Alleiniger Kandidat – und doch nervös
Während er in seiner halbstündigen Bewerbungsrede vor dem Kreistag nochmals all jene Projekte in Erinnerung rief, der er bei seiner Wahl 2009 anzupacken versprach: "Ich habe Wort gehalten", gestand er nach der gestrigen Entscheidung freimütig ein, wie sehr ihn in den vergangenen Wochen die "Nervosität im Griff" hatte, wissend: "Bei einer Wahl ist immer eine gewisse Unsicherheit da."
Riegger saß mit seiner Frau Iris und den Kindern während des Wahlgangs hinten im großen Sitzungssaal, derweil Jürgen Großmann seinen Kollegen das formalistische Einmaleins eines Urnengangs nahelegte: "Ich bitte Sie, nicht zu zweit in eine Kabine zu gehen." Abgestimmt wurde alphabetisch. Dann wurden die 44 abgegebenen Stimmzettel unter den Augen der Öffentlichkeit ausgezählt. Großmann machte es spannend: "Es ist kein weiterer Wahlgang erforderlich", um die wichtigere Feststellung gleich hinterher zu schieben: "Der Alte ist der Neue."

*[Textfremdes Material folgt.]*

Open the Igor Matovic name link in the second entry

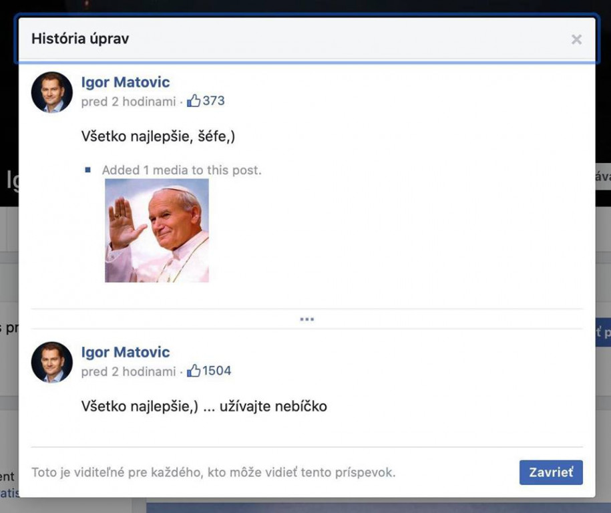[x=126, y=352]
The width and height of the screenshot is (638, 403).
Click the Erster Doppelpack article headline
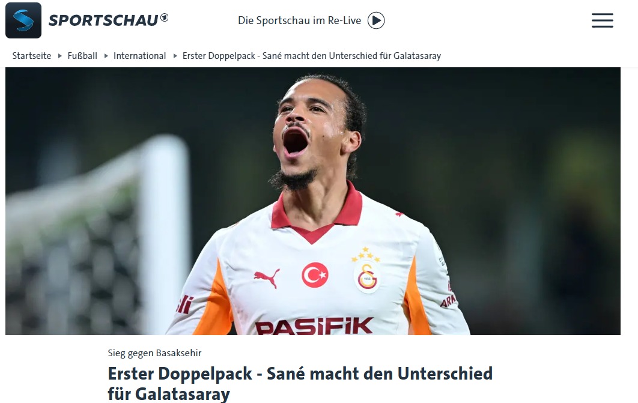pyautogui.click(x=300, y=383)
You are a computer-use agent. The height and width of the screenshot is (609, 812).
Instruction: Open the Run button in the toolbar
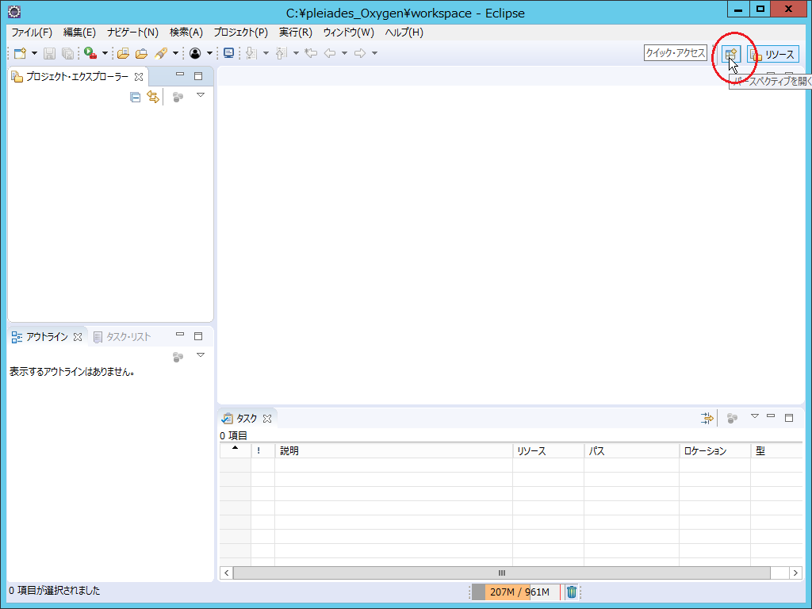point(89,53)
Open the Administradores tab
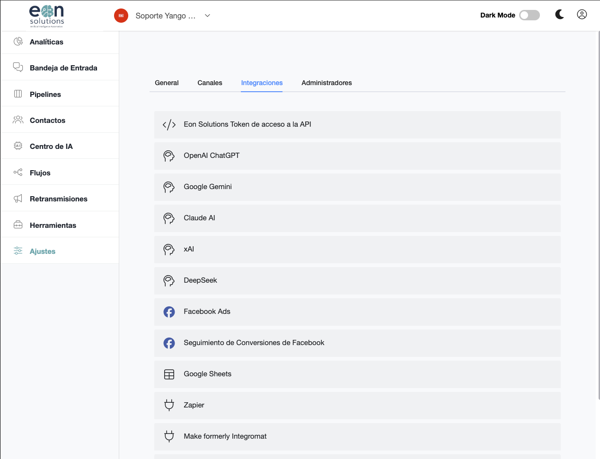600x459 pixels. (x=326, y=83)
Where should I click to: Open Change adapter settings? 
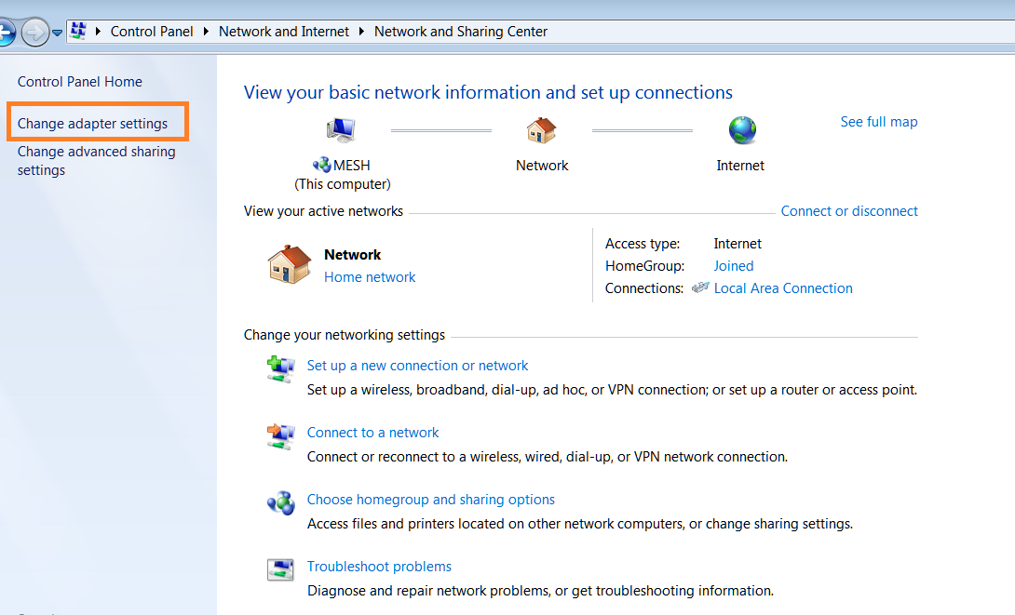pos(93,124)
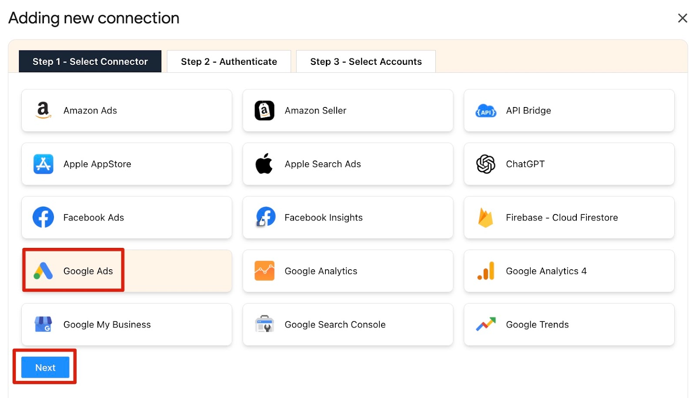The height and width of the screenshot is (398, 696).
Task: Open Step 3 - Select Accounts tab
Action: (x=365, y=61)
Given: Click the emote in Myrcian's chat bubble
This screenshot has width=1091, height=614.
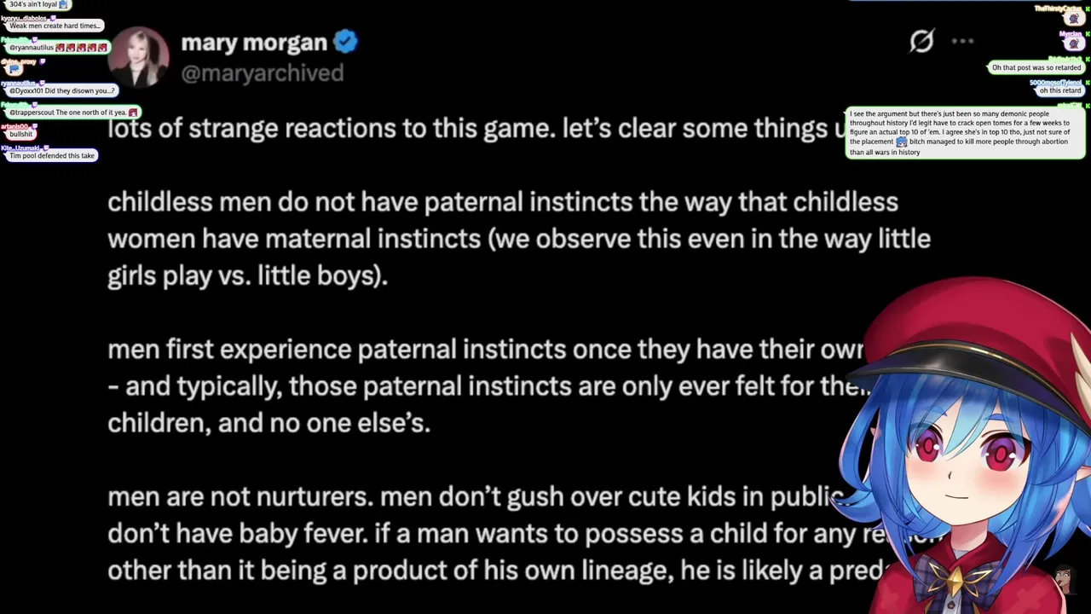Looking at the screenshot, I should click(1074, 43).
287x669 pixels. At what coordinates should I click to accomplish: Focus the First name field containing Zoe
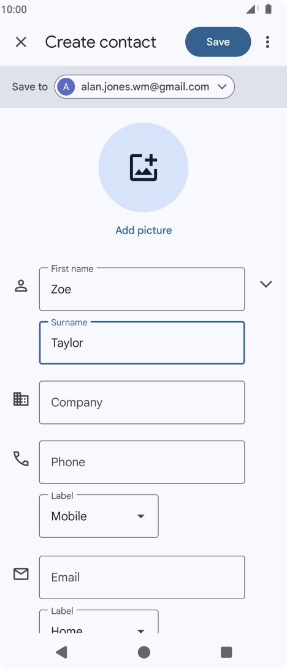click(x=142, y=289)
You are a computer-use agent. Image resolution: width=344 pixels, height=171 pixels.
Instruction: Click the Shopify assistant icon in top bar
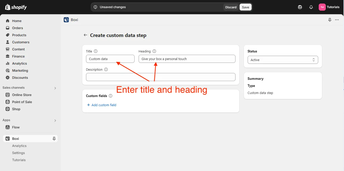point(300,7)
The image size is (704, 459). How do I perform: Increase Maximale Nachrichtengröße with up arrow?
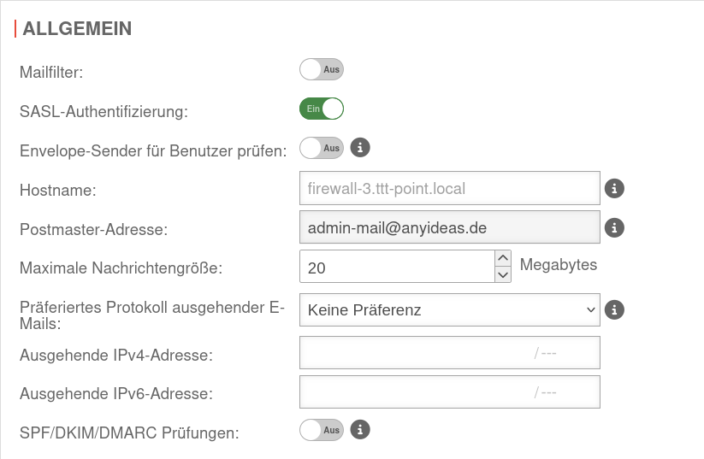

Applaus brandete auf, noch bevor Details genannt werden konnten: Riegger erhielt 37 Ja-Stimmen (84 Prozent) bei drei Enthaltungen und vier Nein-Stimmen. Als er mit einem erleichterten Lächeln im Gesicht nach vorne schritt, um sich für das ausgesprochene Vertrauen zu bedanken, standen der komplette Kreistag und die prominent besetzten Zuhörerreihen auf und feierten den wiedergewählten Kreischef mit Ovationen.
"Sie haben sich diese Zustimmung hart erarbeitet", würdigte Jürgen Großmann die Verdienste Rieggers: "Ihr Ansinnen ist es, nahe an den Menschen zu sein, ohne den Menschen nach dem Mund zu reden. Das ist ihr Erfolgsrezept."
"Das war eine exzellente Wahl", pflichtete Zeno Danner bei, seit wenigen Wochen amtierender Erster Landesbeamter im Landratsamt. Das Verkehrsministerium habe ihm schon damals, bei seiner Versetzung nach Calw, in einer internen Einschätzung den neuen Chef ans Herz gelegt: Riegger sei, so schrieben die Ministeriellen, ein "bestens vernetzter Profi, von dem man viel lernen kann."
Gestern Abend war Riegger aber vor allem – dankbar. Auch ob seiner Familie. Seine Ehefrau Iris hatte – abseits des Protokolls – dem Ehemann und Vater mit berührenden Worten eine Botschaft in Form eines Geschenks überbracht. Manchmal fehle angesichts seiner vielen Termine die gemeinsame Zeit. "Die Tage mit dir sind umso kostbarer. Wir haben dich sehr lieb." Nicht nur Iris Riegger standen in diesem Moment die Tränen in den Augen.
Nach einer musikalischen Untermalung durch zwei Lehrkräfte der Musikschule Altensteig nahm Riegger wieder seinen angestammten Platz auf dem Podium ein. Frei nach dem früheren SPD-Chef Franz Müntefering räsonierte der alte neue Landrat: "Im Zuschauerraum sitzen ist Mist."
Seine offizielle Amtseinsetzung erfolgt am 25. Januar.